ところが、クリスマスは、クリスマスだけは、子供たちは大人にお礼を言わなくてもいい。

単純に言って、大人よりも「上」の「お空」から、プレゼントが配られるからだ。

大人にとっても、それは「ありがとう」という感謝の言葉の「見返り」さえ期待しない純粋の贈り物で、最高の「見返り」は子供たちの喜ぶ姿である。

ペット、特に「主人の言うことに従う」ことのない猫に毎日仕えている人は、少し、この「見返りを求めない愛」のすばらしさを味わう恩恵にあずかっている。

でも、人間同士の間ではそれはなんと難しいことか。

親子でも、子供のしつけに責任がある親は、クリスマスプレゼントですら「いい子にしてないとサンタさんがプレゼントをくれませんよ」と恫喝するかもしれない。でも三世代や親戚一同が集まるようなクリスマスなら、もう誰が何をくれたのかもわからないし、ただ、子供たちが手放しで喜ぶだけだ。

それを思えば、大人同士が原則等価で交換するようなプレゼントはクリスマス的にはまったく意味がない。

「あの人にはこれを上げたのに、こんなものしかもらえなかった」とか「去年はあれを上げたけれどあまり気に入らなかったみたいだから今年はどうしよう」とか「去年よりも安っぽいものを上げるわけにはいかないし」とか、いろいろな思惑がかけめぐる。それはそれで楽しいのはいいかもしれないけれど、クリスマスのエッセンスはどこにもない。

クリスマスのエッセンスとは、「神が無償で万物を創り、愛し、ついに人の姿として自分の子をこの世に送った」という一方的な「与え」にあるからだ。でもイエスも、大人になって使命遂行に乗り出す前は最悪の環境で生まれ、すべての人の助けを必要とした。

イエスが生まれた場所も時も、季節も定かではない。

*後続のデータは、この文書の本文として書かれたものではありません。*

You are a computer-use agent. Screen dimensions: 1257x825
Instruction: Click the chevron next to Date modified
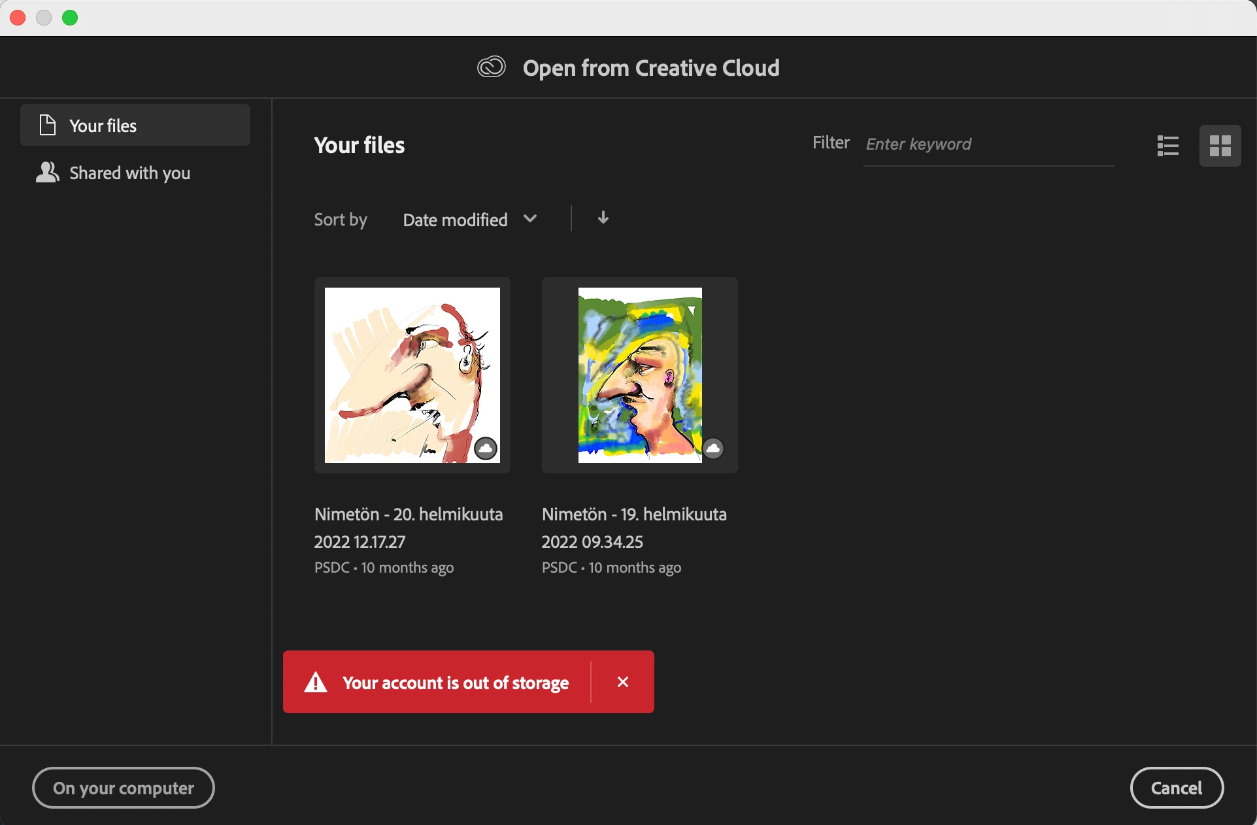[530, 218]
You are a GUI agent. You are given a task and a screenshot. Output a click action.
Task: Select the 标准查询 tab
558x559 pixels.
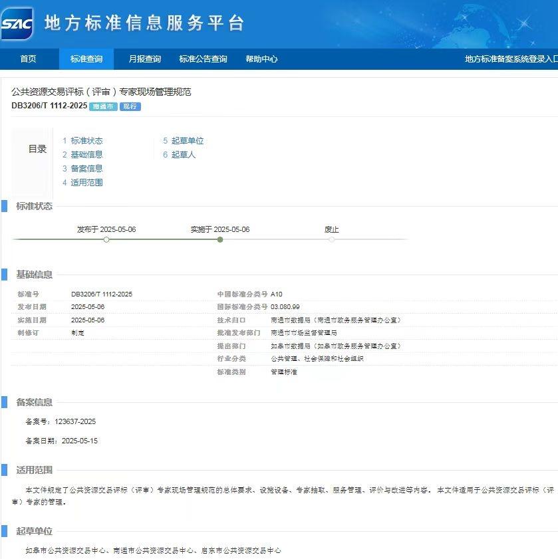pyautogui.click(x=86, y=59)
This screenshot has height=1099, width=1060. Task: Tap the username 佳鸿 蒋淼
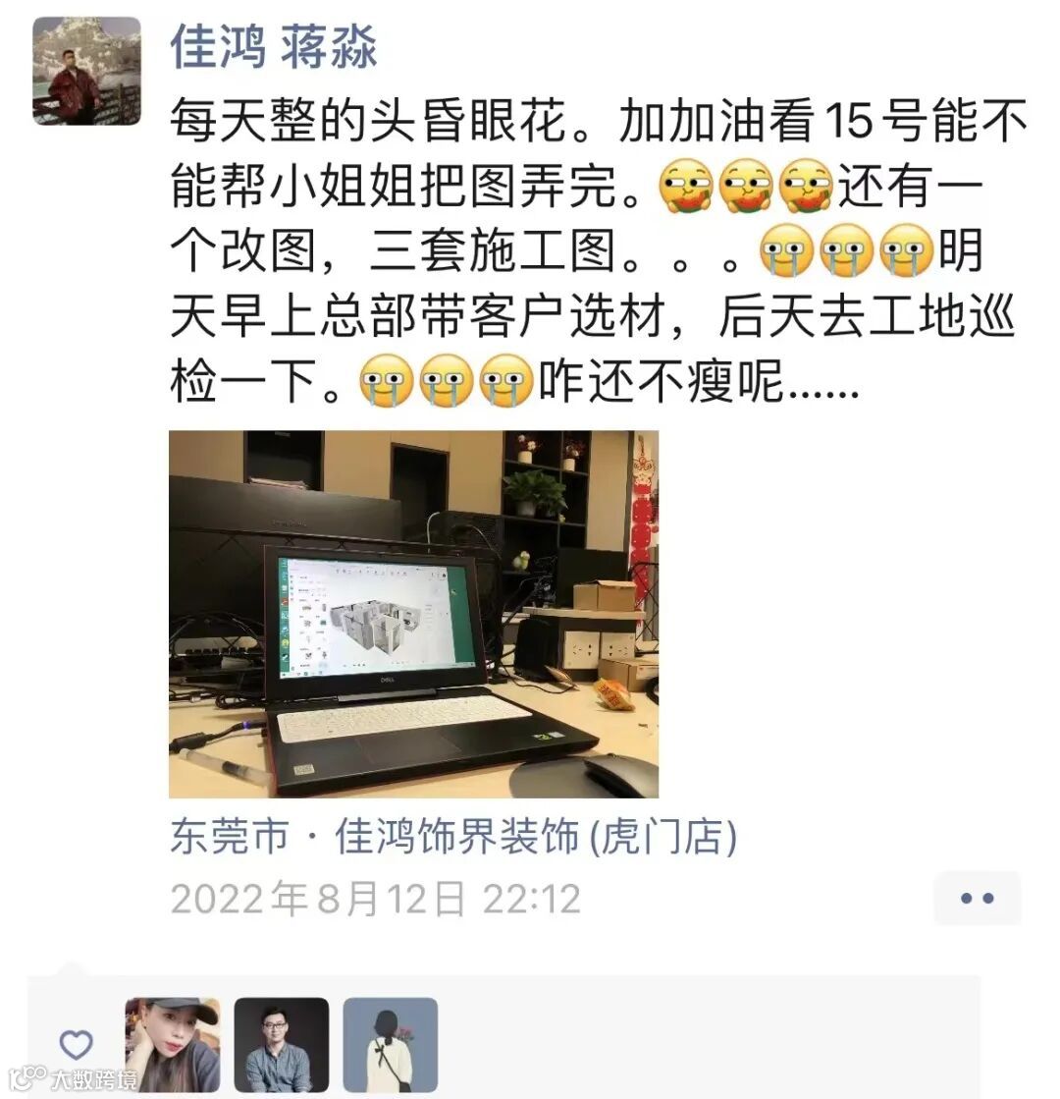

でも、冬至に再生する太陽神をカバーするためにクリスマスを設定したのだとしても、結果的に、「寒い季節に最悪の環境で裸で生まれた」ことになったので、その幼子を慈しむ心が、今でも小さい子供を慈しむというところで発揮されるわけだ。

イエスの馬小屋シーンには、後の仔羊、犠牲の仔羊のシンボルとして羊が置かれることも多いけれど、馬が首をのばして、鼻息を幼子に吹きかけて温めている、という図像もある。

光り輝く幼子をみなが取り囲んで崇めている図よりも、ずっとすてきだ。


様々な事情で貧困状態や困難な境遇にある人たちに、「無償で」「見返りを求めずに」ただ、できることをすること、上げられるものを上げること(それはボランティアでなくとも、祈りや想いでも、馬の鼻息だっていいのだ)がクリスマスのエッセンスなのだと、だんだんと分かってくる。